■ Excerpted records ■

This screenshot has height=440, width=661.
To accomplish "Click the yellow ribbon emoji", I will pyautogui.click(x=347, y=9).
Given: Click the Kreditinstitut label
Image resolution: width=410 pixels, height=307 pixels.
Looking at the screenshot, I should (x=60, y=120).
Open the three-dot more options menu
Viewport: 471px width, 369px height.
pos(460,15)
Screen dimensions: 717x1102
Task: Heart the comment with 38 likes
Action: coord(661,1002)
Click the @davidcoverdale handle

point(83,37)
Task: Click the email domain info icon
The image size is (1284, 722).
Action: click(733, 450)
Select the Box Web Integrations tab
==
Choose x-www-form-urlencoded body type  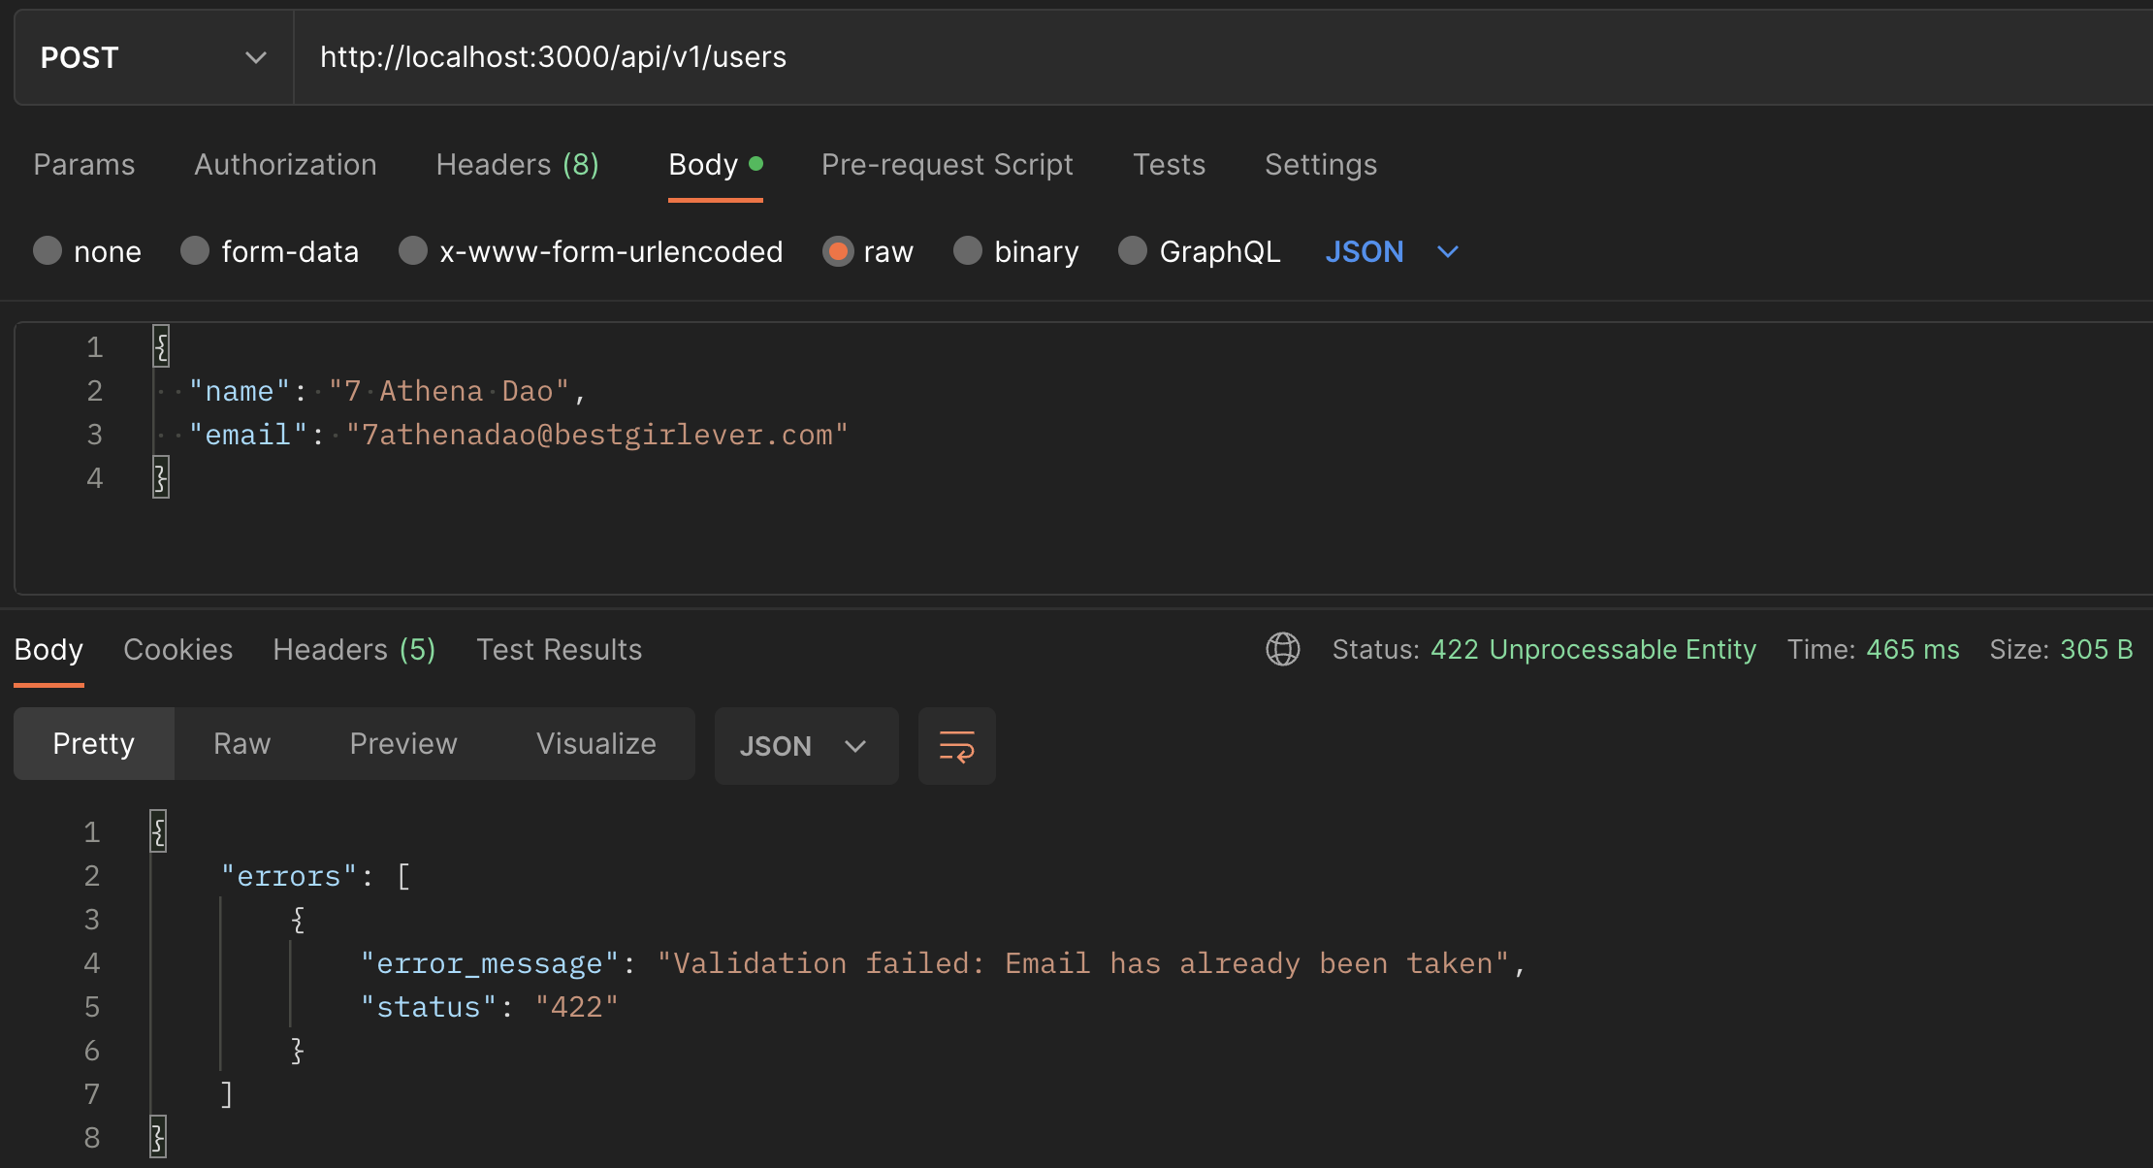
---
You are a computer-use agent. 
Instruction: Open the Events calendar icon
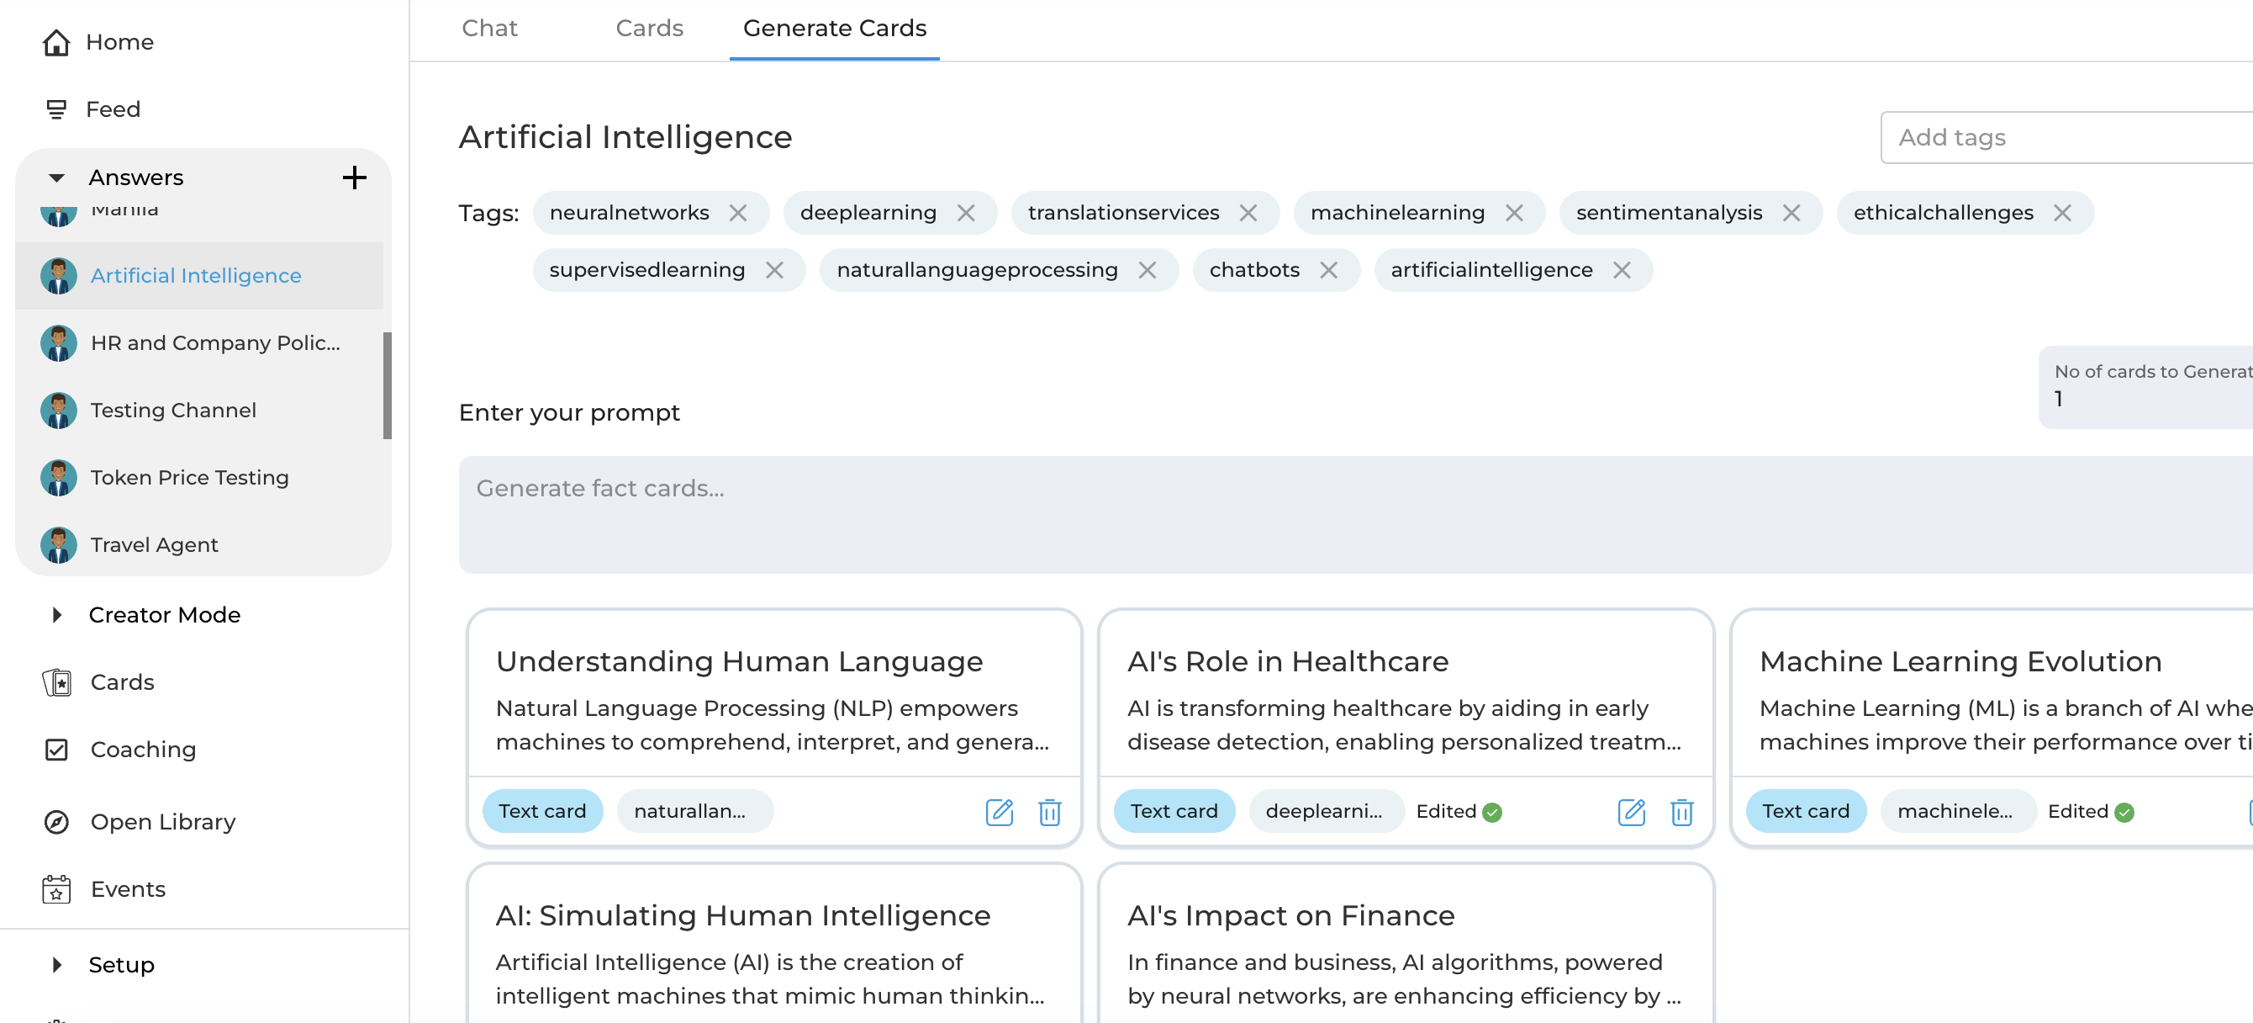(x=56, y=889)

■ Directions ■
Reproduce the lines from the line containing "Task: Click the email domain info icon" up to and including the line containing "Select the Box Web Integrations tab".

■ Finished exercise ■
Task: Click the email domain info icon
The image size is (1284, 722).
Action: click(733, 450)
Select the Box Web Integrations tab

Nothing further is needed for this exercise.